'Last Call at the Oasis' starts out somewhat as an extension of another great book and movie, Cadillac Desert, that nearly 20 years ago focused on our culture's abusive and unconscious waste of this most precious and irreplaceable resource. Unfortunately in those intervening years our culture's actual abuse has been far greater than even the depressing projections of that earlier movie foretold, far worse.
'Last Call' predicts that the wars of the 21st century will be fought over water then goes on to teach us how and why through excellent cinematography, interviews and examples from the lives of everyday folks in every corner of the world. To comment on it in depth would take a library full of Mud Reports, but here's a few of the points i wrote down after it ended:
1. Only 1% of the world's vast water supplies are freshwater.
2. There are already 140,000 desalinization plants operating globally, each of them consumes vast amounts of energy and in total they barely put a dent in our usage.
3. Between 80% and 90% of our water usage is agricultural, most of which is wasted.
4. Aquifers, the source of almost all of our agricultural water take thousands of years to replenish. We are depleting them in a few decades.
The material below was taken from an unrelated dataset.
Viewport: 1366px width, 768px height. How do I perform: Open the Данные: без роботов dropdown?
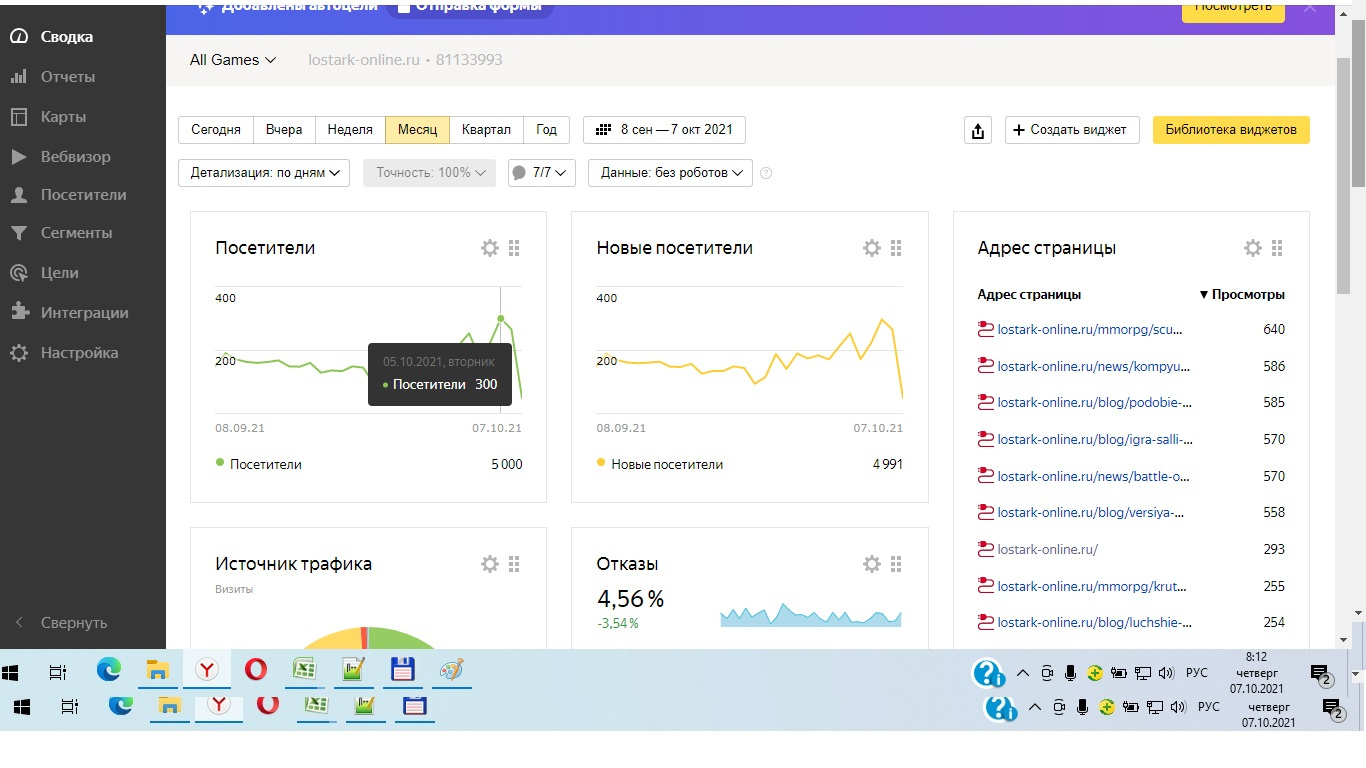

The water that does seep through down into our ground water has been so polluted by agricultural chemicals that it's now considered toxic.
5. Not only do agricultural chemicals and other wastes contaminate our groundwater but recently we've started blasting in an even more toxic brew of chemicals through fracking, a brew that because of the Halliburtom Loophole, we're not even allowed to know the contents of.
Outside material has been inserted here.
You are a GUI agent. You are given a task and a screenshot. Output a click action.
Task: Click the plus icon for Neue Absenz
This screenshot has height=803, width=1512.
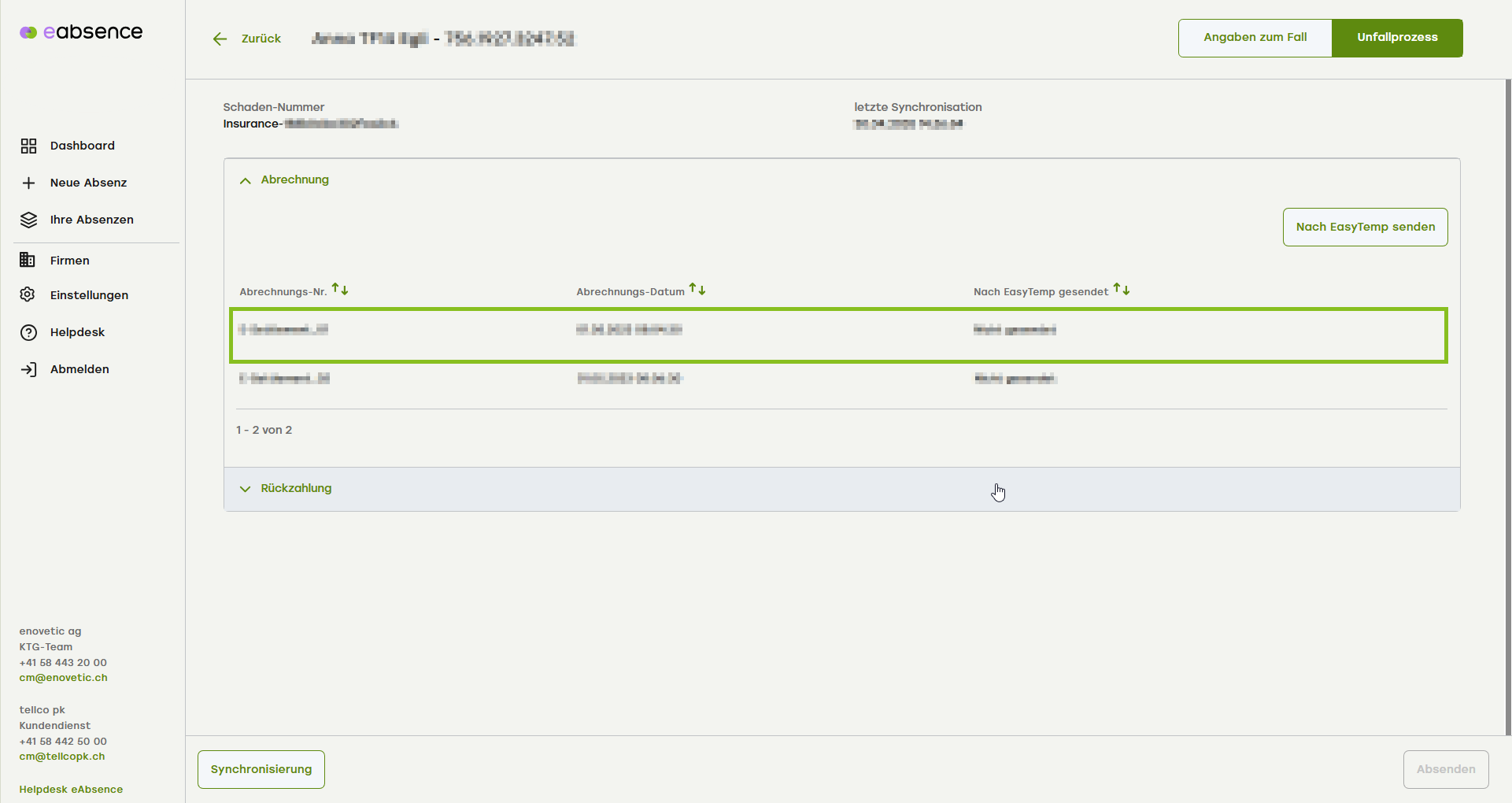coord(28,183)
6. There is no new water, we drink the same water the dinosaurs did.
'Last Call at the Oasis' covered many other interconnected dystopian topics too. The Earth is one biosphere, we're all in this together. The air, water, weather, climate touch us all equally. Our combined demands for MORE than we need have been and are still being supplied by an extractive capitalist system that is destroying the very world that sustains us faster and faster everyday. It's a cop-out to simply blame the rich, or the corporations or the banks owned by the rich who finance this ecocide without looking in the mirror and realizing that everything we WANT, everything we consume has the destruction of clean water, air and polluting energy in it. Human greed, laziness and our culture's endless quest for another free lunch took, to paraphrase Janis Joplin, 'another little piece of my heart' last night watching Last Call at the Oasis, it will yours too.